早見:当時はまだ、(ハワイの)ラナイ島は個人の所有で一般の人が入れなかったんですよね。学校でも「パイナップル畑があって、飛行機で降り立つと甘い香りがするんだよ」っていう話を聞いて、伝説の島として憧れていたので、ディレクターさんに「アルバムのタイトルに付けられませんか?」って相談したんです。ノースショアに行く途中の赤土の話ですとか。『LANAI』はディレクターさんとわりと密に打ち合わせしたのを憶えています。

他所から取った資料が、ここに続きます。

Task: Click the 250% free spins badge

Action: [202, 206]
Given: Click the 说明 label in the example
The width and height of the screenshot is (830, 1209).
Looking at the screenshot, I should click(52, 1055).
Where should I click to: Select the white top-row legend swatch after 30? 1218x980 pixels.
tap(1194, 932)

ライヴでは洋楽もカヴァー、みんなが一緒に歌えて盛り上がる歌が好き
― プロデュース的なこともされたアルバムだったんですね。
早見:今でいうと確かにそれに近かったかもしれませんね。ビジョン的なものはかなり参加させてもらったと思います。シングル曲についても、ほかのアーティストがこんな感じの曲があって自分も歌いたいとか。私はお仕事の中でコンサートが一番好きだったので、みんなが一緒に歌えてライヴで盛り上がる歌をずっとリクエストしていたのを憶えてます。もう少しそういう曲を作って欲しかったなと思うんですけど(笑)。私がそれを熱く語っても、「ふーん、そうなんだ。でも売れなきゃダメだから」って、いつもわりとクールな対応でした。
― ライヴでは洋楽をカヴァーされる機会も多かったですよね。
早見:そうなんですよ、やっぱり盛り上がるので。それはずいぶん希望を通してもらいました。コンサートは楽しかったですね。今みたいにSNSもないですから、終わってからファンの方と握手会をしたりする交流の場がありましたし。やっぱり直に反応が帰ってくるのが嬉しくて。
― オリジナル曲にも洋楽のこんな曲みたいな感じでとか、リクエストが反映されていたんでしょうか?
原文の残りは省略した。